Design Web Crawler

Web Crawler Study Link

Web Crawler Medium Link

Topics

Politeness / Crawl Rate
DNS query
Distributed Crawling
Priority Crawling
Duplicate detection

Functional Requirements

Crawling: The system should scrape www, spanning from a queue of seed URLs provided initially by the system admin. Two ways to get them: 1. manually create 2. scan IP address of web servers
Storing: The system should be able to extract and store content of a URL in a blob store. Make it processable by search engine for indexing and ranking.
Scheduling: Since crawling is a process that's repeated, the system should have regular scheduling to update its blob stores records.
Throttling on crawl speed / Politeness?
Crawling based on priority?
Deduplicate urls.
Do we think about search?

Non-functional Requirements

Scalability: fetch hundreds of web documents.
Consistency: multiple crawling workers, having data consistency among all of them is necessary.
Performance: self throttling its crawling to a certain domain.

Scale

5 B web pages
text content per page is 2000 KB.
metadata for one web page is 500B.

Total storage: 5B x (2000kb + 500b) = 10PB

Traversal time

total = 5 Billion x 60ms = 0.3B seconds = 9.5 year

1 server = 3468 days.

we need 3468 servers to finish it in a day.

API

CRUD

/v1/crawl/seeds POST
json {
  "urls": [url1, url2...],
}

/v1/crawl?url=xxx PUT
Response: 201

/v1/search?query=hello+world GET

High Level Design

Scheduler: used to schedule crawling events on URLs that are stored in its database.
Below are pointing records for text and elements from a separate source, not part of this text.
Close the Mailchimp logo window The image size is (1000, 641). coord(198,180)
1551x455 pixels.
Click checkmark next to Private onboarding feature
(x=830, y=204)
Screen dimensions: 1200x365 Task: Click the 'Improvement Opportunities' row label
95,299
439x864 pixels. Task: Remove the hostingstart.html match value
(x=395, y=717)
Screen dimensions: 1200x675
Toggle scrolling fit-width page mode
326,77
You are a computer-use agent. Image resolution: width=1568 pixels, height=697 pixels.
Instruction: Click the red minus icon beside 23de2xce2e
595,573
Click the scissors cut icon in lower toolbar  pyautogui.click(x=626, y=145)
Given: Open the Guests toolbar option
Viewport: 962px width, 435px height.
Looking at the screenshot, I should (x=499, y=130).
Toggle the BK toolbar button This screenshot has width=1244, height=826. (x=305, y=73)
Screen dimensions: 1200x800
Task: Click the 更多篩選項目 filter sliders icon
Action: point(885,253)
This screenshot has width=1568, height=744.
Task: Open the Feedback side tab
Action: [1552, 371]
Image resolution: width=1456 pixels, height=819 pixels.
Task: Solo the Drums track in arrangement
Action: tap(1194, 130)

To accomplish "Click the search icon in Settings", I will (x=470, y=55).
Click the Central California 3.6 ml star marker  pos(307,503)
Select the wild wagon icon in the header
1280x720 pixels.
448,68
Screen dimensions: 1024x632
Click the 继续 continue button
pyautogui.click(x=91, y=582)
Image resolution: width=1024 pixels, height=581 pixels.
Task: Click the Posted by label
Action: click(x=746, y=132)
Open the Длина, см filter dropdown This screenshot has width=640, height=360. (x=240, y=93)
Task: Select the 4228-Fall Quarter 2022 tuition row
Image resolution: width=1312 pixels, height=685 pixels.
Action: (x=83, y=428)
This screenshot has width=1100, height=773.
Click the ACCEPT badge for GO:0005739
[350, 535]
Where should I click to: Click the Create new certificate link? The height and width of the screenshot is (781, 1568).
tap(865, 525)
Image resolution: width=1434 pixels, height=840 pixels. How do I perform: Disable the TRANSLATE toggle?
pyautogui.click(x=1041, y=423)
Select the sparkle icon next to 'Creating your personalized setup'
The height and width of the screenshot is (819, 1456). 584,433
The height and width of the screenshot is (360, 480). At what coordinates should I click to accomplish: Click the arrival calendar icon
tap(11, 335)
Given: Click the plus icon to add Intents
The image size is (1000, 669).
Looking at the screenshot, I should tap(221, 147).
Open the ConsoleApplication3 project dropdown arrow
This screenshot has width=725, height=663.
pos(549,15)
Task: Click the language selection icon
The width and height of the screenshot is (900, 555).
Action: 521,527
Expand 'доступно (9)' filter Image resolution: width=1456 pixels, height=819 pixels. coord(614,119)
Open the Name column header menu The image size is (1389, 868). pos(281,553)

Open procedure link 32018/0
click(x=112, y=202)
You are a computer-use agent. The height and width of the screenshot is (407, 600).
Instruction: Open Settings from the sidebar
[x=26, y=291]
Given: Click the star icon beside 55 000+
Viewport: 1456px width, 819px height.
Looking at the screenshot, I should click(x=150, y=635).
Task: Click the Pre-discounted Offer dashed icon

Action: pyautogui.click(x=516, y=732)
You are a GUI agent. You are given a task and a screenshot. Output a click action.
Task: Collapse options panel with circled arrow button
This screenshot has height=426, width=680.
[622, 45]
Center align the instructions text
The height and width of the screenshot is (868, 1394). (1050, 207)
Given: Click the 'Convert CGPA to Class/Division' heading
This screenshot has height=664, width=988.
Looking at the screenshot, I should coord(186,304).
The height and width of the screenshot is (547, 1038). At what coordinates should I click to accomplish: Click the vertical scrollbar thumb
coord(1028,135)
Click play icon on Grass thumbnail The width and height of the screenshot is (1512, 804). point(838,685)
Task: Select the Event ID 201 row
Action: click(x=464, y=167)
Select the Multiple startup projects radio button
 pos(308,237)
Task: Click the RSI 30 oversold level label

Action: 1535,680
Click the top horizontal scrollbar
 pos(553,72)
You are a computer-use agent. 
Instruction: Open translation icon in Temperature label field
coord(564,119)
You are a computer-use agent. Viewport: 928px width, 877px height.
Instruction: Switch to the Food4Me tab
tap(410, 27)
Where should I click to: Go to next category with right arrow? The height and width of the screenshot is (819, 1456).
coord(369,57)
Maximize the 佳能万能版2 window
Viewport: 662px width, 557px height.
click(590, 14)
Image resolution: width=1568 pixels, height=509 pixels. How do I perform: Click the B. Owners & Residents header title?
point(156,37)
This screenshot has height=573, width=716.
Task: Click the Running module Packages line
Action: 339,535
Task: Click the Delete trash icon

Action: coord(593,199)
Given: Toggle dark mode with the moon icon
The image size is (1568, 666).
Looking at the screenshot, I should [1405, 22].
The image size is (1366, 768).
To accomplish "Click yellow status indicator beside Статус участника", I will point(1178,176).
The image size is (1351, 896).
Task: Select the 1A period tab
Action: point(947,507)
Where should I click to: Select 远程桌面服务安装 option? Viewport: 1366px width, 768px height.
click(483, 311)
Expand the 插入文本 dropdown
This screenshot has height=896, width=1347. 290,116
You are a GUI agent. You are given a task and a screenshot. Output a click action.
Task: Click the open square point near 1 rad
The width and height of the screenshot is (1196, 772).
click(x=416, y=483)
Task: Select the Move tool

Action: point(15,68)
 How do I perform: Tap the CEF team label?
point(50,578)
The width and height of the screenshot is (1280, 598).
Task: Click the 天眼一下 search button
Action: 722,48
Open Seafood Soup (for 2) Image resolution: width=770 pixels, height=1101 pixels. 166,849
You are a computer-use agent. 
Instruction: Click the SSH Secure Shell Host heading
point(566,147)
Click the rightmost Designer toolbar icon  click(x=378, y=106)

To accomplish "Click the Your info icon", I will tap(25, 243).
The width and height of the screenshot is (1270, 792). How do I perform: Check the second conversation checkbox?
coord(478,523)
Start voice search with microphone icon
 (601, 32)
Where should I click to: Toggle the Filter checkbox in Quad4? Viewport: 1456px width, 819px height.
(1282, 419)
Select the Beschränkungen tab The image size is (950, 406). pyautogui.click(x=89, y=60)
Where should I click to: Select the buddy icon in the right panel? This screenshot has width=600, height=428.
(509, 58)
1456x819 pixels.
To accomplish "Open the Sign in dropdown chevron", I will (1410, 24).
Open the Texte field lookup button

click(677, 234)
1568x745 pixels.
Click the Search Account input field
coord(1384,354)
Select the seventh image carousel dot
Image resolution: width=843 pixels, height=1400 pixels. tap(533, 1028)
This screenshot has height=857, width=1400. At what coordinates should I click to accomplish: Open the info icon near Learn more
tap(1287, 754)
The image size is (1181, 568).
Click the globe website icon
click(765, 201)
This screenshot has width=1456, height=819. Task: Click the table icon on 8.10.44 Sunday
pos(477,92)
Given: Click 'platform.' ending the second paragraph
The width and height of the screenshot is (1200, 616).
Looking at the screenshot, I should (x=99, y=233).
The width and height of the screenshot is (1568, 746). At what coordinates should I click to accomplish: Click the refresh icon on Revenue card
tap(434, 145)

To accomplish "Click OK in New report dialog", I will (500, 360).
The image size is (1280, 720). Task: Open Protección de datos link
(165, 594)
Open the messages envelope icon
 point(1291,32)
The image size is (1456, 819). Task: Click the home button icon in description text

Priority Queue (URL frontier): The queue hosts URLs that are made ready for crawling based on priority and update frequency.
RDBMS: store urls with priority and update(recrawl) frequency.

E2E

Assignment to a worker The crawler (service host) initiates the process by loading a URL from scheduler's priority queue and assigns it to the available worker.
DNS resolution The worker sends the incoming URL for DNS resolution. DNS resolver checks the cache and returns the requested IP address if it's found. Otherwise, it determines the IP address, sends it back to the worker instance of the crawler and store the result in the cache.
Communication by HTML fetcher initiate communication between the crawler and host server.
Content extraction Once html fetcher get the web page, the next step would be to extract URLs and content from the webpage. The extractor sends the extracted URLs and content with document input stream (DIS) to duplicate eliminator. Once verified no duplicates, extractor store content in blob storage and send URL to URL frontier for recrawl.
Dedup testing Duplicate eliminator calculates and compares checksum of both URL and document with checksum values that stored in DB. It discards the incoming request in case of a match. If no match, it places new calculated checksum value in DB and gives go ahead to extractor.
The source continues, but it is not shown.